PASSAGE SHOWN:
------------------------------------------------

I’ve been a fan of John Trimmer’s website for some time: he talks about the hardships of droving, the routes and methods of avoiding tolls, and tells tales of Welshmen bewildered (and ripped off) by the wiles of London prostitutes.   And lots more.


His main theme, however, is “Little Londons”, settlements established on the outskirts of villages, by or for Welsh drovers shy of entering established communities.  All outsiders used to be treated with suspicion; how much more so when they spoke Welsh, were overly fond of ale and had the doubtful reputation itinerants always carry?  He has found over 100 in various parts of the UK, but most have been subsumed into the villages they were originally on the edge of.


Not so Staunton-on-Wye (SO 360460).  It is still a separate and recognisable hamlet, and (according to Kay, who lives there) it used to boast an alehouse, a bridewell [prison] and a brothel.  Seven dwellings are clearly marked on Bryant’s 1830 map of Herefordshire (#1)*, but more have appeared since (#2).


The idea of a feature on Little Londons occurred to me when listening to Angus Winchester speak at the Chilterns Commons Project's conference Our Common Heritage.  He said that poor or dispossessed villagers often built houses (unofficially, and probably overnight) on the edges of commons, where they could scratch a living and graze their beasts.  How likely then that they would be joined by outsiders from Wales, with a similar fear of being labelled as 'different'.  Especially if the moniker was designed to attract men going south-east?  Dick Whittington fell for that one too.

------------------------------------------------

DATA LINES:
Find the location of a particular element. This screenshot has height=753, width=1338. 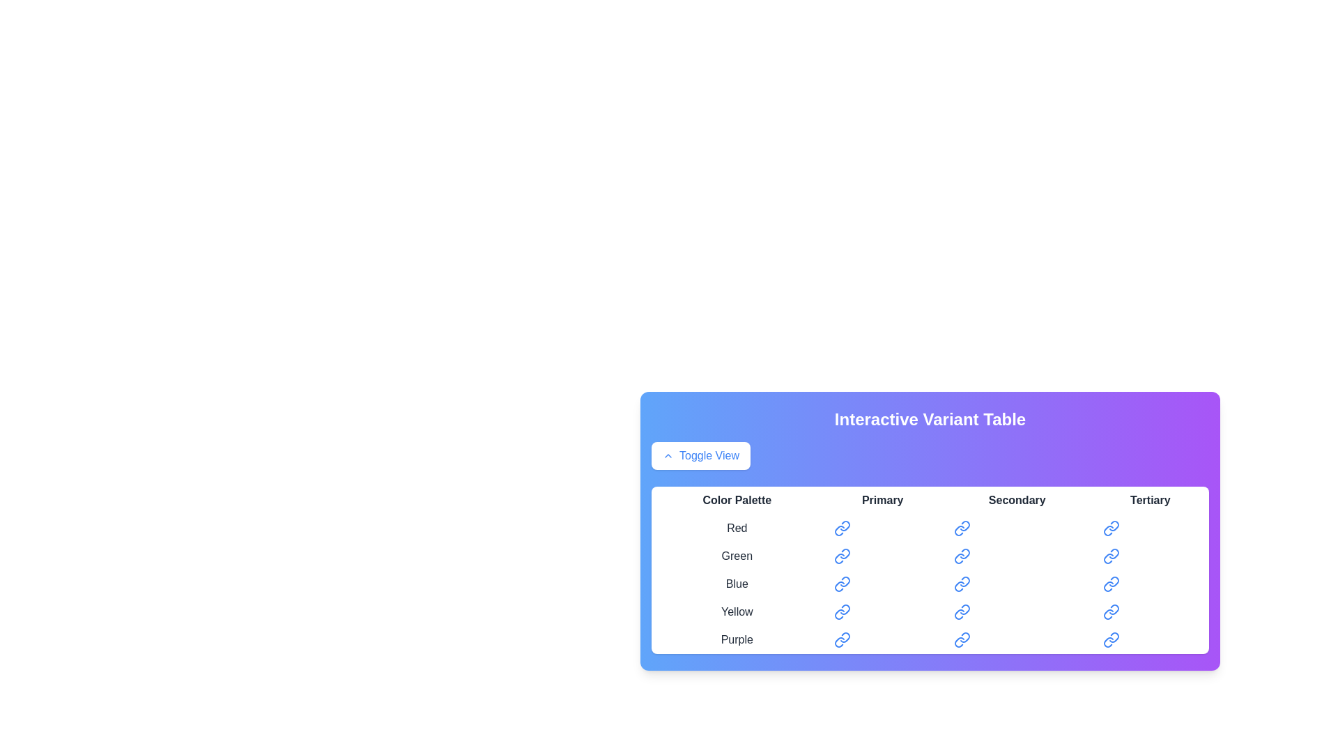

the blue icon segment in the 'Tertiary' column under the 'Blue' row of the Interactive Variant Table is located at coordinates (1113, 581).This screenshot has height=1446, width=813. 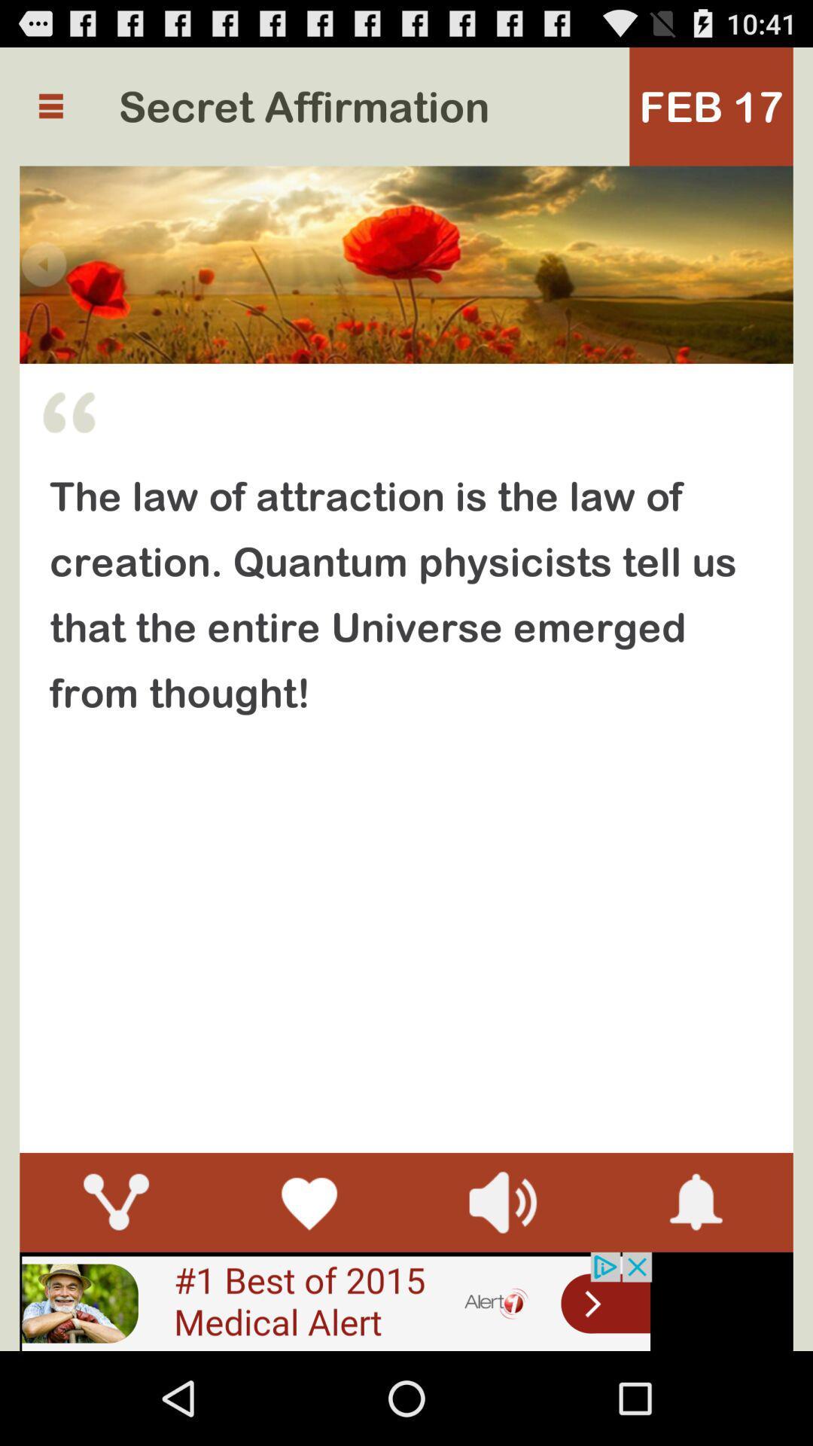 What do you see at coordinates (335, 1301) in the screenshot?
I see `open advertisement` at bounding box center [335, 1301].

------------------------------------------------

TO DO:
1. In the passage on Little Londons, how many such settlements has John Trimmer found?
2. Rewrite the paragraph of the passage on Little Londons that begins "His main theme, however," as a short bulleted list that keeps its main facts.
3. Write a continuation of the passage on Little Londons, starting after its final sentence.

OUTPUTS FOR THE TASKS:
1. Over 100, in various parts of the UK.

2.
- Trimmer's main theme is "Little Londons": settlements on the outskirts of villages, set up by or for Welsh drovers who were shy of entering established communities.
- Outsiders were treated with suspicion, all the more so when they spoke Welsh, were overly fond of ale and had the doubtful reputation of itinerants.
- He has found over 100 across the UK, but most have been subsumed into the villages they once bordered.

3.
Drovers had plenty to offer too: money, manure, and the comradeship of the underdog.  In return, they would be allowed (free?) grazing on common land – “against the rules”, as John Trimmer puts it, because strictly speaking commoners’ rights were reserved for the folk of Staunton.   But it would be easier and safer to turn a blind eye to that when the incomers arrived late in the evening and were gone by the next morning.  Also Staunton Common was owned by the Church, which was supposed to care for the poor...


We approached from the north across the common (#3) and there it was, (#4 & 5).   What a quaint group of charming half-timbered cottages.

We looked for Pound Farm, where oxen were shod, but were told by Sue Hubbard that there was no sign of it any more.  It used to stand 80 yards north of Bliss Hall, by a small pond where many ox-shoes have been found: in fact, Richard Pantall from Bliss Hall once presented two of them to Sue.  What a precious gift!

* The numbers scattered over the map are not Bryant's, and unfortunately "Red Door" is not the entrance to the house of ill repute; it's a transliteration of rhyddwr, the Welsh for a ford [over] water.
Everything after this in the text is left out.